## WHAT IS BEING ASKED
Each line of the records that includes "handle" should be found and copied.

Top of EXERCISE DATA

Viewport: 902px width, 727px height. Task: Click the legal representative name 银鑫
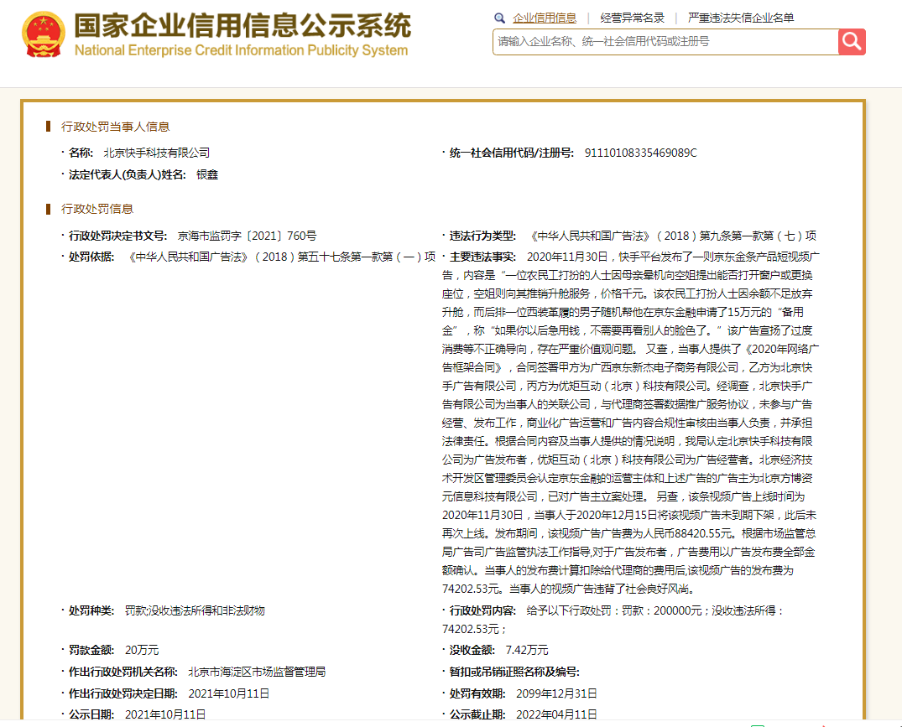[207, 174]
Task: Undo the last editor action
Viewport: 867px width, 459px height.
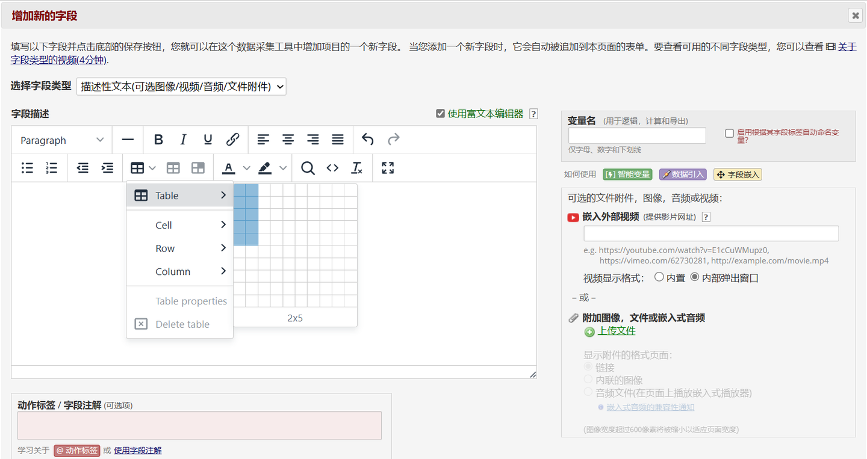Action: click(367, 139)
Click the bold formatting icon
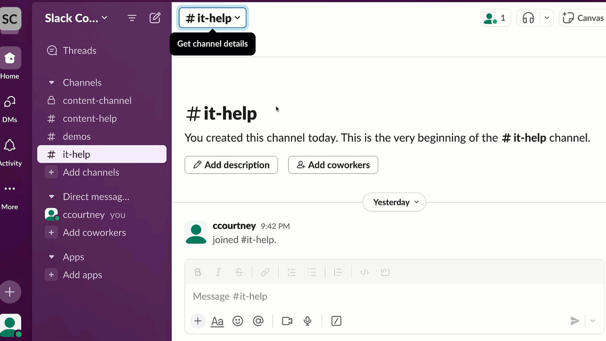Screen dimensions: 606x341 [198, 272]
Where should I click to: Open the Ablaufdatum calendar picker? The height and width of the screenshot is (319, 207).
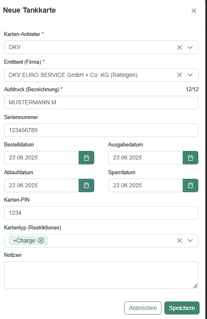pos(86,185)
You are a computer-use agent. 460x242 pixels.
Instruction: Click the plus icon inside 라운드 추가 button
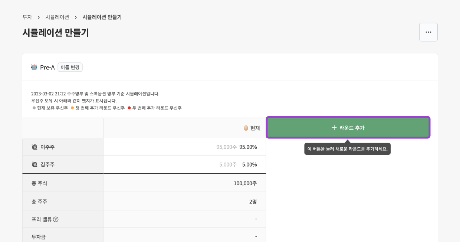coord(334,128)
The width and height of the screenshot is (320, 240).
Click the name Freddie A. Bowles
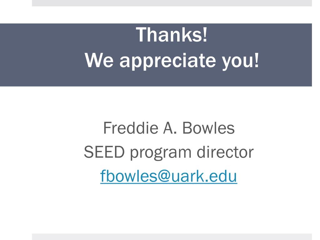pyautogui.click(x=169, y=128)
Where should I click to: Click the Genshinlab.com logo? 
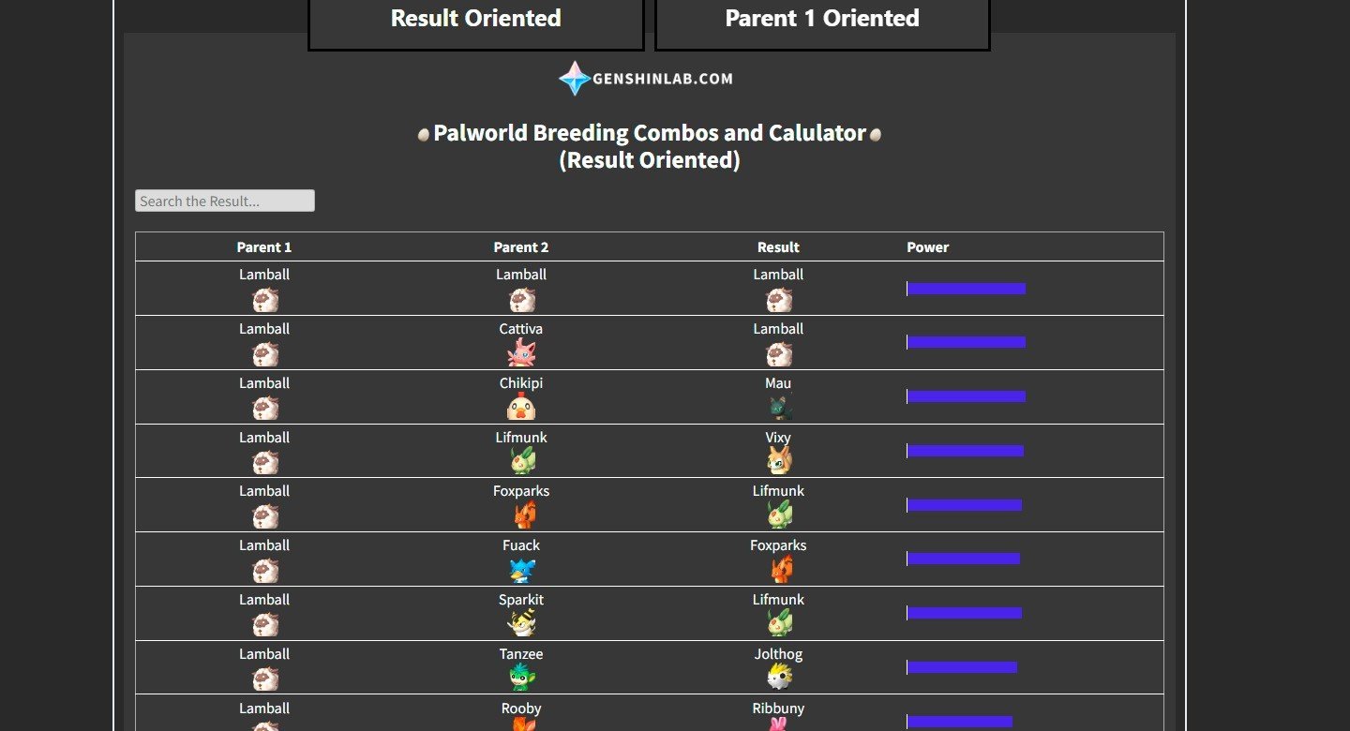click(x=645, y=79)
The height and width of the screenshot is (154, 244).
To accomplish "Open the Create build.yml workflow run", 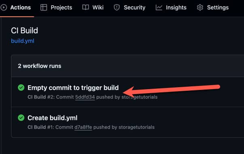I will pyautogui.click(x=53, y=118).
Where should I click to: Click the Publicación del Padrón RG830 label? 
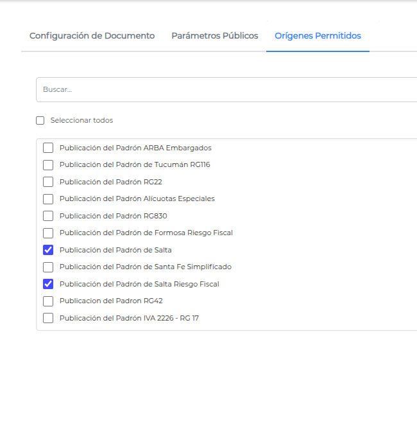114,216
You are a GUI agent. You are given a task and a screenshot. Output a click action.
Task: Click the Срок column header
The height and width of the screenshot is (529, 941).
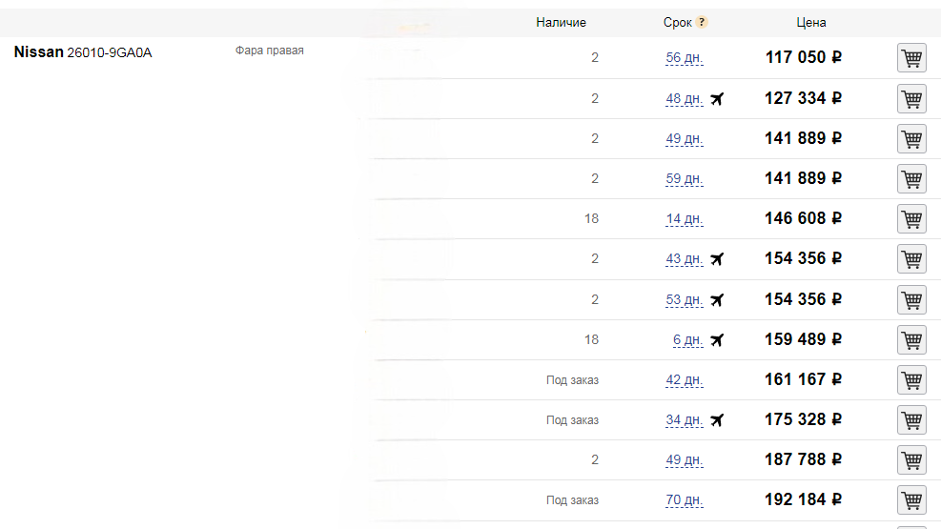677,23
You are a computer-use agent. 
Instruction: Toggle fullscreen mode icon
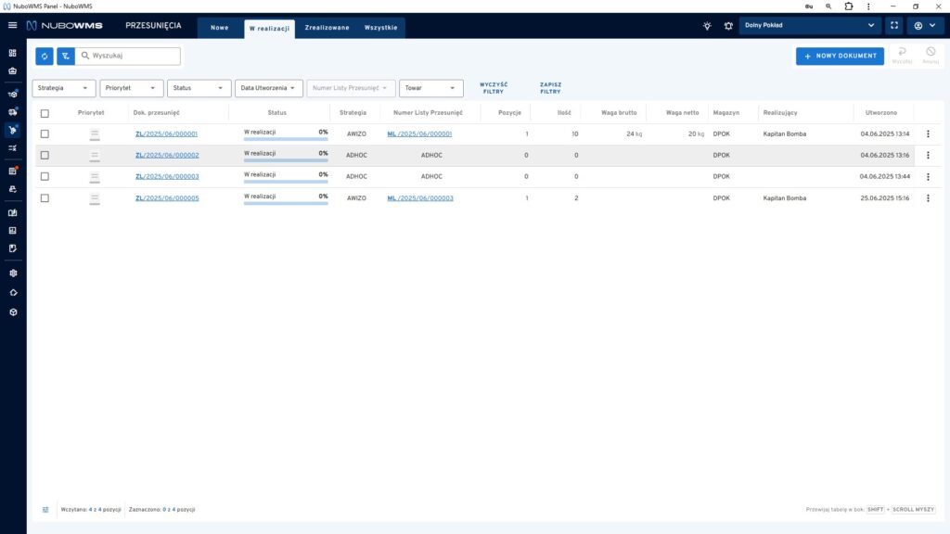point(894,26)
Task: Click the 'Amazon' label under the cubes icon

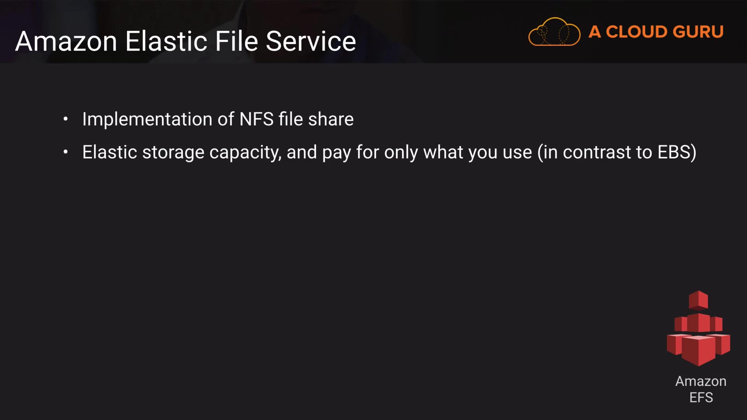Action: [701, 381]
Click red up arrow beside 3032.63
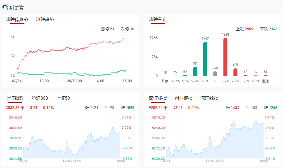The height and width of the screenshot is (168, 283). pyautogui.click(x=22, y=108)
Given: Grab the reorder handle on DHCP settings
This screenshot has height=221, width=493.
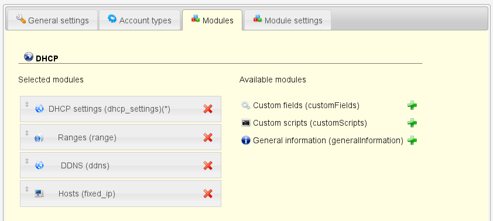Looking at the screenshot, I should coord(27,105).
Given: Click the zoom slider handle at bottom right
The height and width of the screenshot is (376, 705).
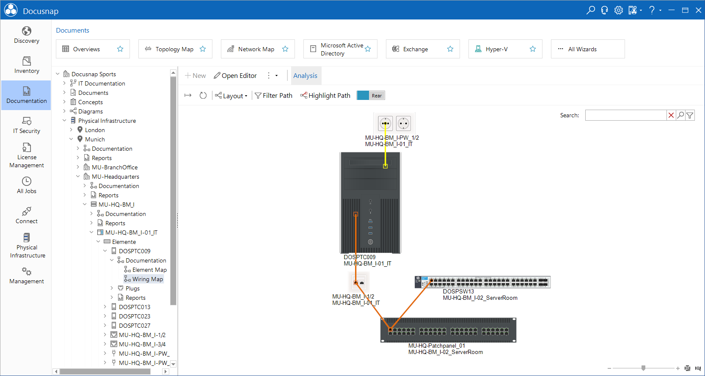Looking at the screenshot, I should [x=643, y=368].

Bottom of EXERCISE DATA

## YOUR SOLUTION
Given: Grab the reorder handle on DHCP settings
Given: Click the zoom slider handle at bottom right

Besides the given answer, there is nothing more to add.